[[ DATA RECORDS open ]]

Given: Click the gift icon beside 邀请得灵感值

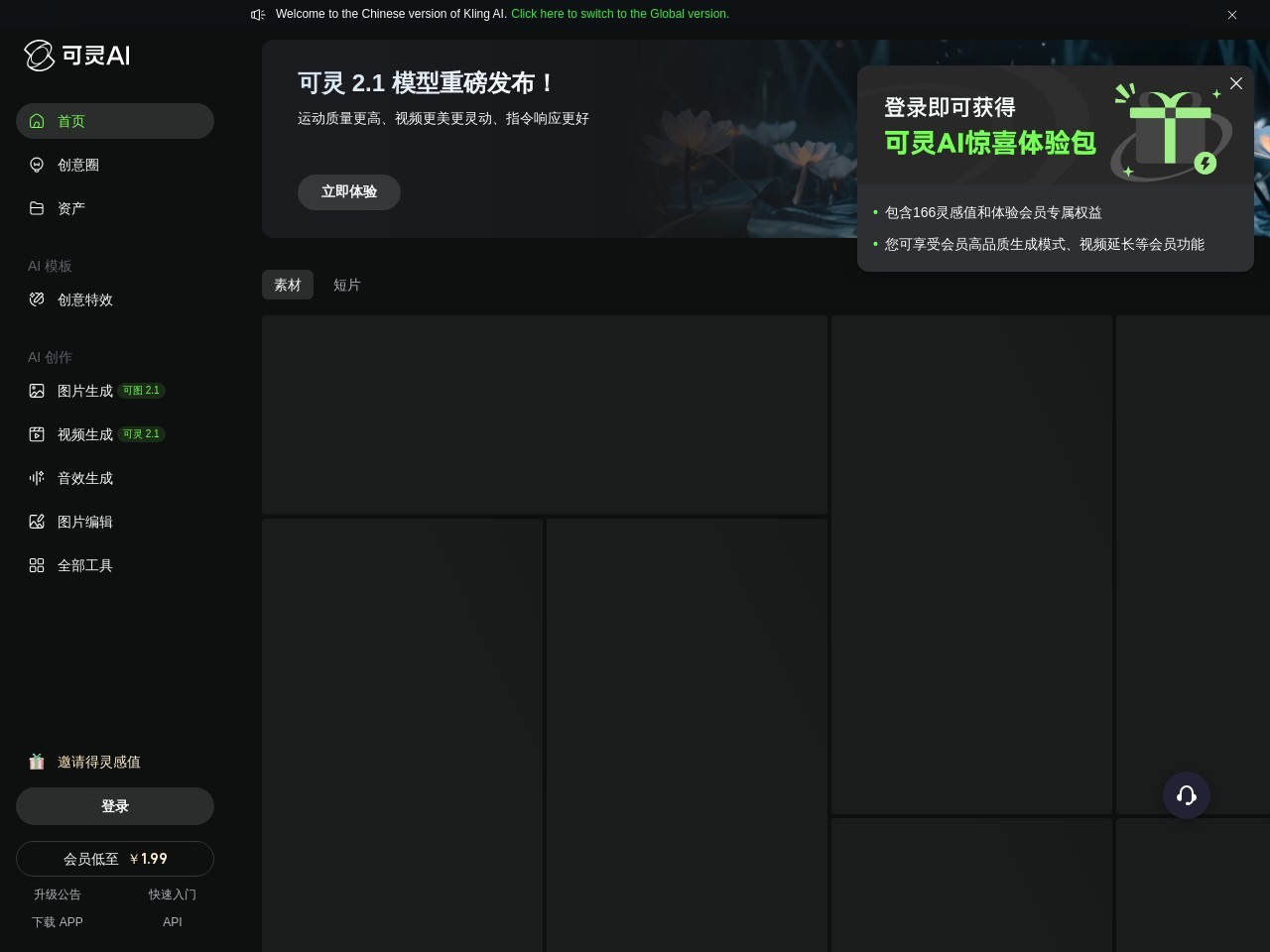Looking at the screenshot, I should (37, 762).
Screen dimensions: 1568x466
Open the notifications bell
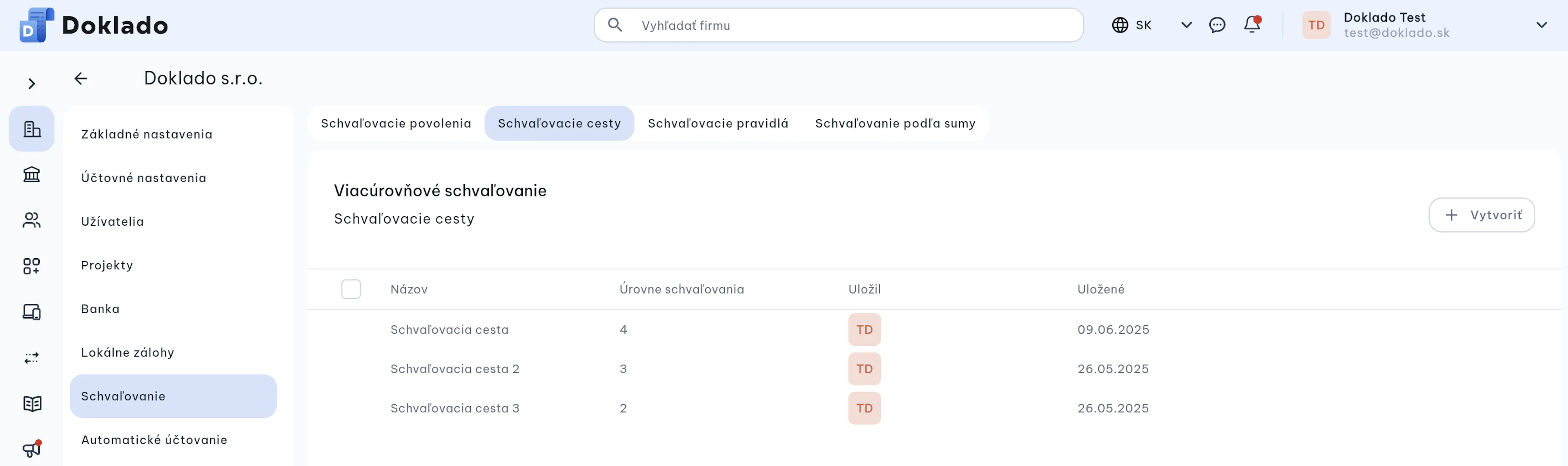(1252, 25)
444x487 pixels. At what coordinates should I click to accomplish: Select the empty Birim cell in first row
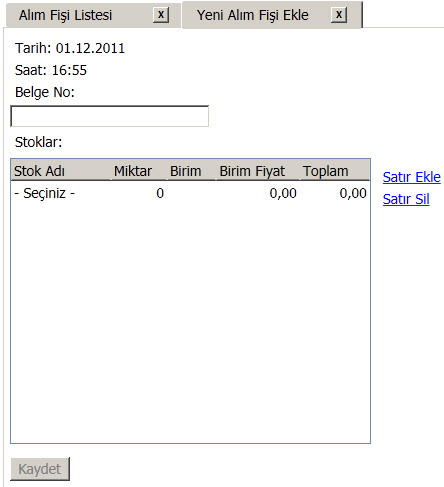coord(192,193)
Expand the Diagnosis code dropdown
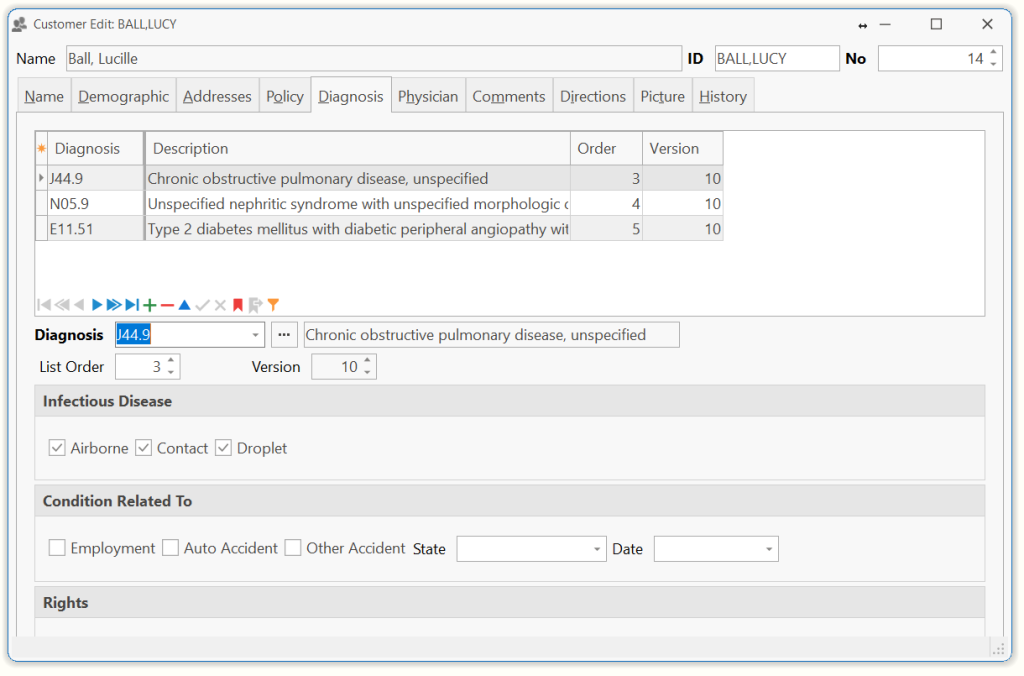 (255, 335)
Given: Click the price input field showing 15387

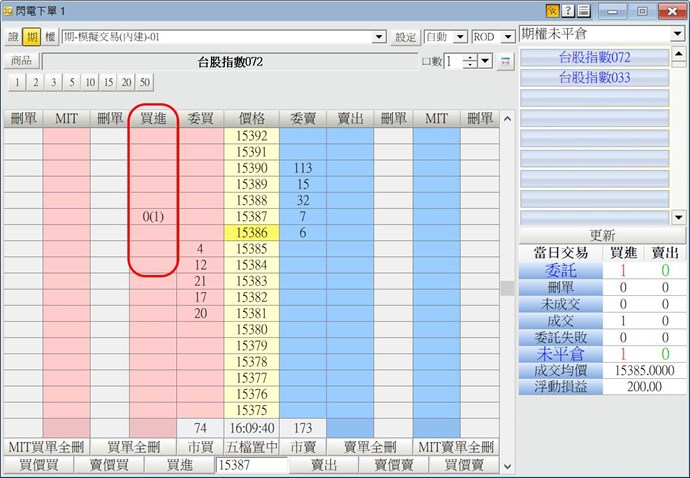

[[ DATA RECORDS closed ]]

■ EXERCISE
When copying, output the data exactly and leave out the pictures.

■ EXPECTED OUTPUT
Given: Click the gift icon beside 邀请得灵感值

Looking at the screenshot, I should (37, 762).
Screen dimensions: 1568x466
Open the notifications bell
(1252, 25)
444x487 pixels. At what coordinates should I click to accomplish: Select the empty Birim cell in first row
coord(192,193)
Expand the Diagnosis code dropdown
 (255, 335)
Given: Click the price input field showing 15387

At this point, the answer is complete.